Mumbai (Maharashtra) [India], May 16: Taking a step towards enabling students to go beyond working on metal, fabrications, clay, and plaster of Paris and providing students with more avenues to develop hands-on skills in a chemical lab environment, the Institute of Chemical Technology (ICT) has embarked on setting up its own Tinkerers’ Lab. This facility promotes hands-on learning towards innovation. The lab, which was inaugurated today, has been established with funding from Alkyl Amines Chemicals Limited. Alky Amines is a leading manufacturer of aliphatic amines in India. This lab has been set up as a part of their CSR initiative, with the support of the Maker Bhavan Foundation (MBF), California, USA. The lab will facilitate hands-on learning for chemical engineering students, equipping them with a physical environment that is conducive to technological innovation.
Padma Vibhushan awardee and Emeritus Professor of Eminence, Institute of Chemical Technology, Prof. M.M. Sharma, the Chief Guest, inaugurated the event, along with Padma Bhushan Prof. J.B. Joshi, the Guest of Honour. The inauguration was attended by dignitaries such as Shri Yogesh M. Kothari, Chairman and Managing Director of Alkyl Amines Chemicals Limited, Prof. A.B. Pandit, Vice Chancellor of the Institute of Chemical Technology, Mumbai, and Dr. Hemant Kanakia, Founder of MBF.
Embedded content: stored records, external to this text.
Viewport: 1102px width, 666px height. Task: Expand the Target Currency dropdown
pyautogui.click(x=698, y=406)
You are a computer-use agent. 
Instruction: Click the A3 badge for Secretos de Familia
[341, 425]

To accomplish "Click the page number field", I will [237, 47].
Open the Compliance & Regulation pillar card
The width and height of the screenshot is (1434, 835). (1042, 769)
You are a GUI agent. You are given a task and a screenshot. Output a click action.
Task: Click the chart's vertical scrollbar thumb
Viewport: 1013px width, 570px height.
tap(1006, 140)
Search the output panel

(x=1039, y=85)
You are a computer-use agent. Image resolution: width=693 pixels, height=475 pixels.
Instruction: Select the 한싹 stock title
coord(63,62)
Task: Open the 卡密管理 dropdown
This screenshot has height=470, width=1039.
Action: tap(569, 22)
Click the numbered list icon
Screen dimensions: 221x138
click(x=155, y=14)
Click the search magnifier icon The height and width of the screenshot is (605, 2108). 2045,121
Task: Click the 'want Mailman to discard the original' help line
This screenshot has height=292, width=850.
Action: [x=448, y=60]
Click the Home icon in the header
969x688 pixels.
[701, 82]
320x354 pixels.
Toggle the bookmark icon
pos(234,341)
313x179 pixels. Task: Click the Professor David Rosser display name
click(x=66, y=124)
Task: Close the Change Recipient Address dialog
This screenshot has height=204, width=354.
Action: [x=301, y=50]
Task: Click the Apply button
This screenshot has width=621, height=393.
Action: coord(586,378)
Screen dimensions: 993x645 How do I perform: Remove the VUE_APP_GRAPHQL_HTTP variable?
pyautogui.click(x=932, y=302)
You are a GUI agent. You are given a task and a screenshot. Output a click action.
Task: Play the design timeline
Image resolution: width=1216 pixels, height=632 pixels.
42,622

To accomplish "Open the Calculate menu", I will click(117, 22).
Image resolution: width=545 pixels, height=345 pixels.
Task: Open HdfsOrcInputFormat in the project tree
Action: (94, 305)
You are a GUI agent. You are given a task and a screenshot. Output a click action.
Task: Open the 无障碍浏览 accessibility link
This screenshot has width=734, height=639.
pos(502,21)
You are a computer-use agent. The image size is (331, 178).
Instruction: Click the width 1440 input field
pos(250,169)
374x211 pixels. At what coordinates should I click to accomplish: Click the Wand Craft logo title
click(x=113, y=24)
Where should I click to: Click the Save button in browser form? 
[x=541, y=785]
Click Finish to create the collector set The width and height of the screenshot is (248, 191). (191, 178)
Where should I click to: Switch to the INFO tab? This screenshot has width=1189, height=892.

Padma Vibhushan awardee Prof. M.M. Sharma said, “Our country is at a stage where it is imperative that we provide a platform for people to explore their creativity, collaborate with others, and develop innovative solutions to real-world problems. While this happens in other fields, it will be interesting to see more innovative imprints in the field of the chemical industry. With the setting up of the Tinkerers’ Lab at ICT, I wish to see an environment that fosters creativity, collaboration, experimentation, and skill development as a result of which an ecosystem of innovation should be created, which drives our economy and social progress. The country that does not innovate stagnates.”
Tinkerers’ Lab could be instrumental to Industry 4.0. In this context, Mr. Yogesh M. Kothari, Chairman and Managing Director of Alkyl Amines Chemicals Limited, said, “At the rate at which we are experiencing rapid change in technology, industries, societal patterns, and processes in the 21st century due to increasing interconnectivity and smart automation, Tinkerers’ Labs are essential for industries in India, as they provide access to tools and resources that can help drive innovation, workforce development, rapid prototyping, collaboration, and incubation of startups. By leveraging the power of Tinkerers’ Lab, industries in India can stay competitive in a rapidly changing global economy.”
Speaking of the importance of hands-on learning, Dr. Hemant Kanakia, Founder of Maker Bhavan Foundation, added, “Hands-on learning is essential for developing practical skills, critical thinking, and problem-solving abilities. It can help learners achieve a deeper understanding of the subject matter and develop the skills students need to succeed in their chosen field. It will be good to see the Indian STEM education system actively engaging with the subject matter through physical activities, such as building, experimenting, creating, and tinkering through Tinkerers’ Labs.”
Expressing his views, Prof. A.B. Pandit, Vice Chancellor of the Institute of Chemical Technology, Mumbai, said, “Creating Tinkerers’ Labs in academic spaces provides students to develop practical skills and knowledge that are essential for success in their chosen fields. Our country needs learning environments that provide access to tools, technology, and resources for hands-on learning, experimentation, and creativity. We as academicians should work towards popularising Tinkerers’ Labs in academic settings for good reasons.”